"""

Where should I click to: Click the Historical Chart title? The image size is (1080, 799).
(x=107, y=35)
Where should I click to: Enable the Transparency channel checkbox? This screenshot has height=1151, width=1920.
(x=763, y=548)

"""
"""

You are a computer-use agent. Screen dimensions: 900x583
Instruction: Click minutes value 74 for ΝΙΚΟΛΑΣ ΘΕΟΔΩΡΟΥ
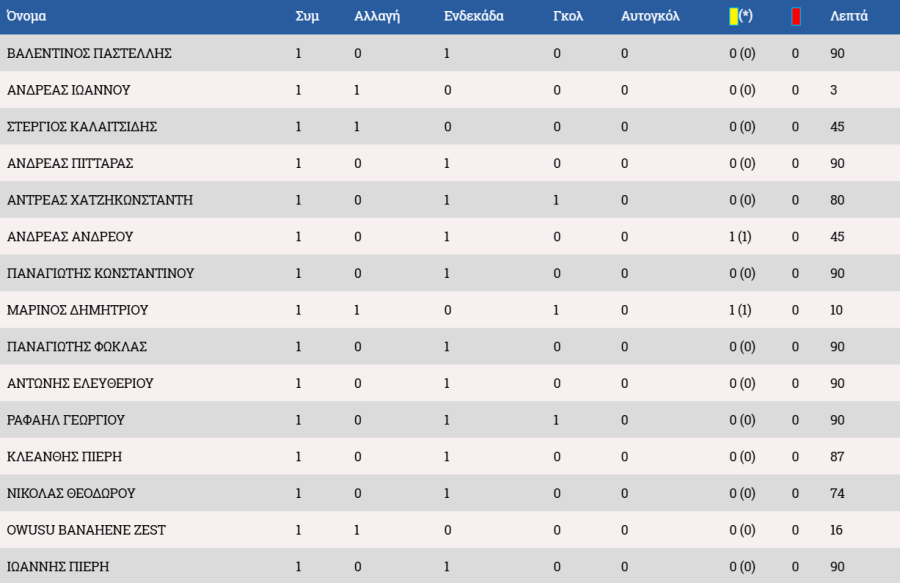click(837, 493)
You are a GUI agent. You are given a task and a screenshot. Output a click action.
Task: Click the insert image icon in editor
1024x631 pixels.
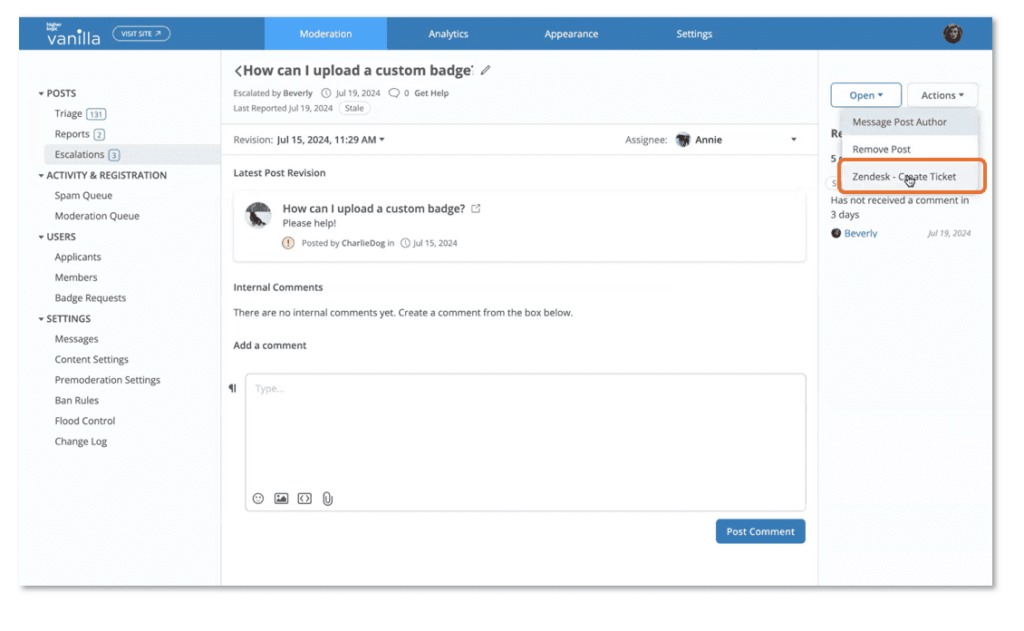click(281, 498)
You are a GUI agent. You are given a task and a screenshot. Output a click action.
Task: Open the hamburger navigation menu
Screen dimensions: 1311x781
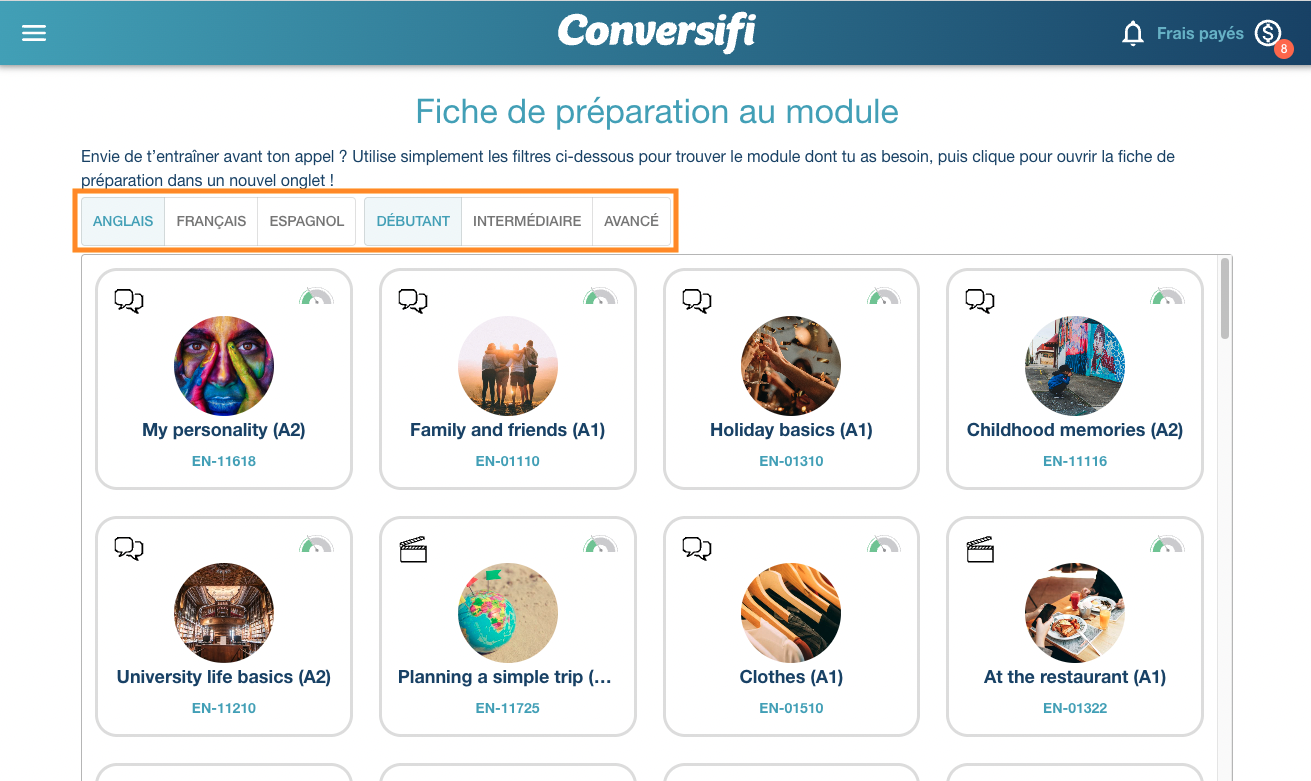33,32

"""
"""

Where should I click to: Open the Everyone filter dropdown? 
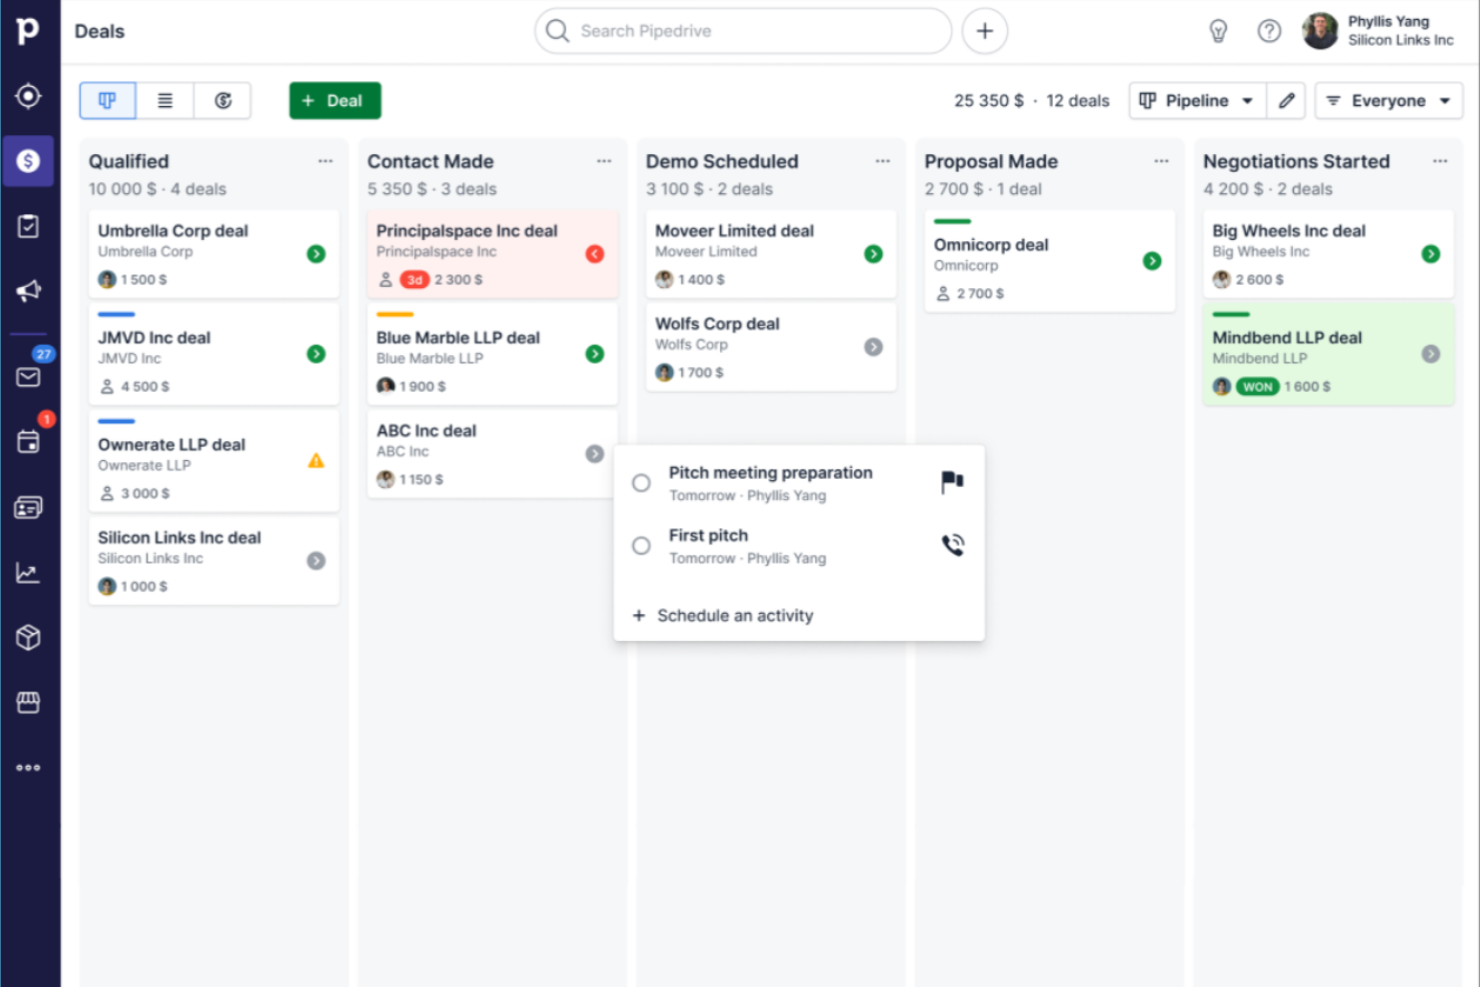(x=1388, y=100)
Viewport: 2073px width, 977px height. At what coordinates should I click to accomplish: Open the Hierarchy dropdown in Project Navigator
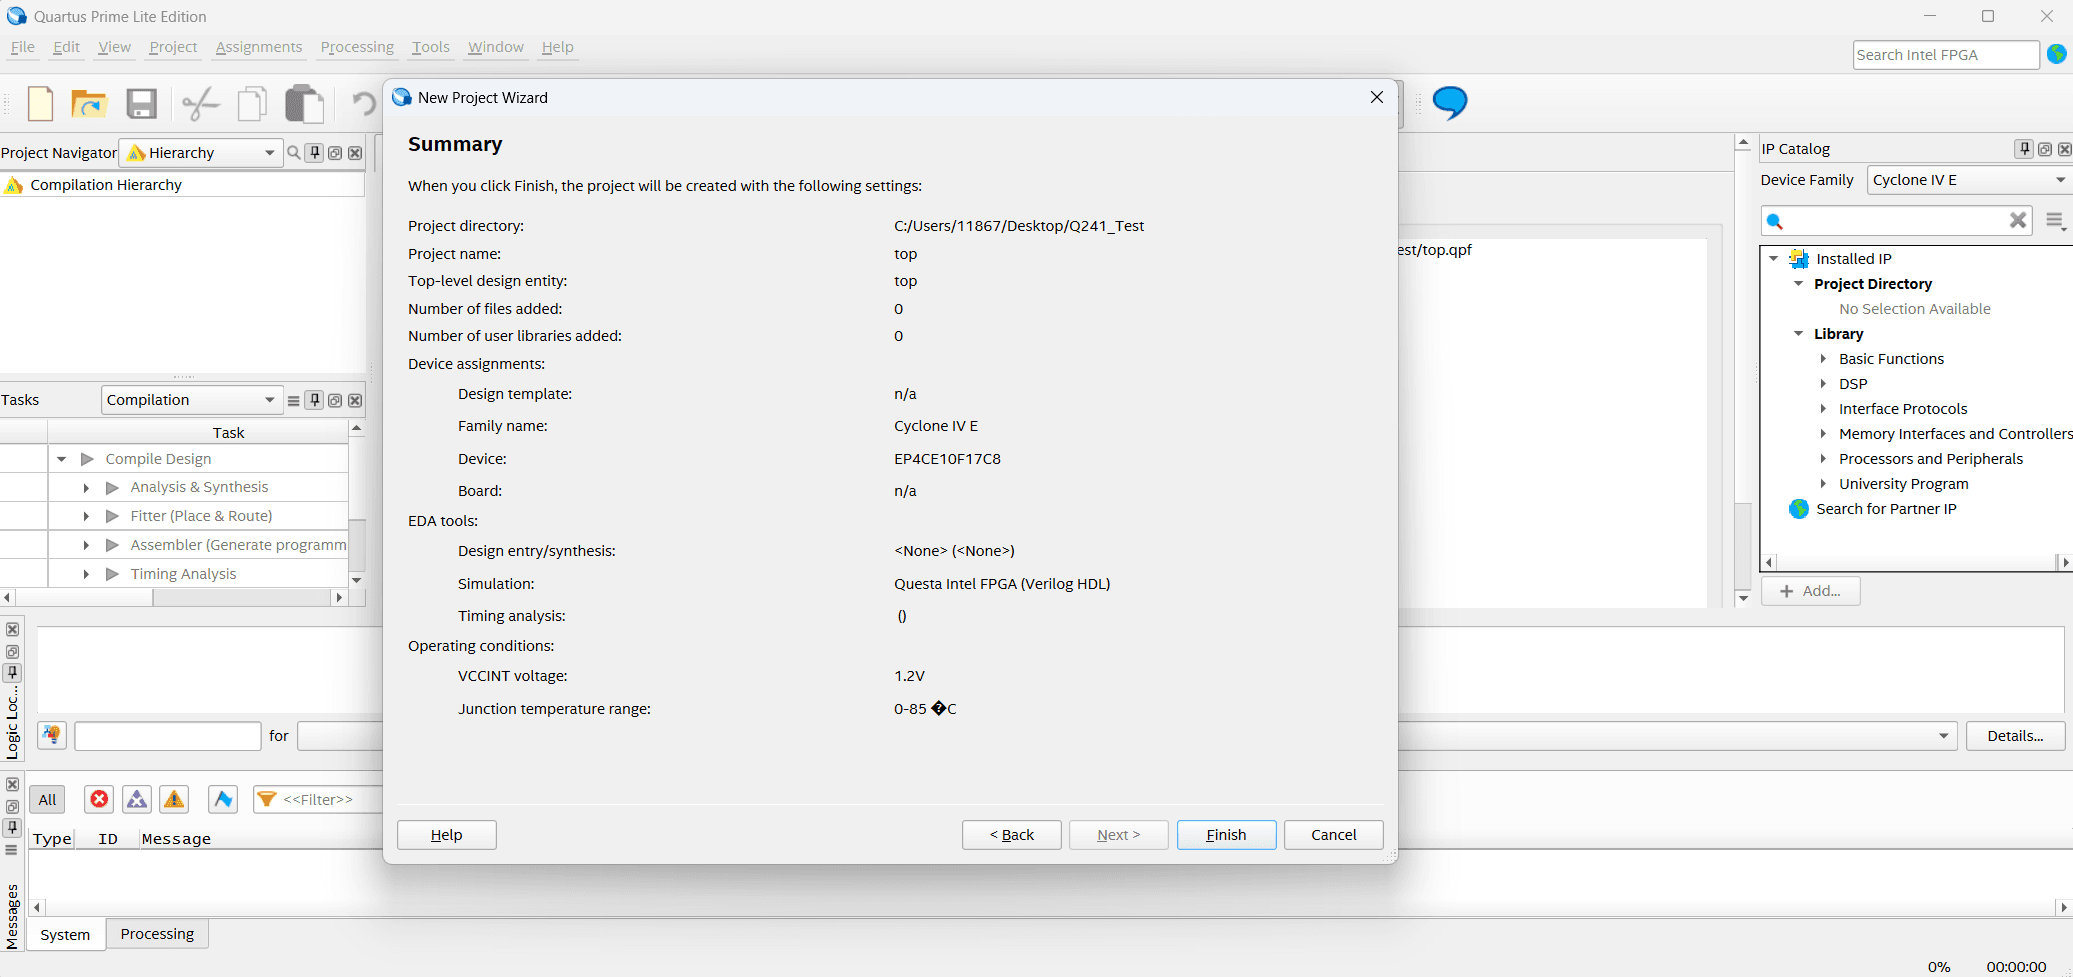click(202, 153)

"""

## DIRECTIONS
Rewrite the entries from the line with "Viewport: 2073px width, 977px" to the line with "click(202, 153)", changing "Hierarchy" to "Outline" and leaving out the pictures.

## CORRECT ANSWER
Viewport: 2073px width, 977px height. At what coordinates should I click to accomplish: Open the Outline dropdown in Project Navigator
click(202, 153)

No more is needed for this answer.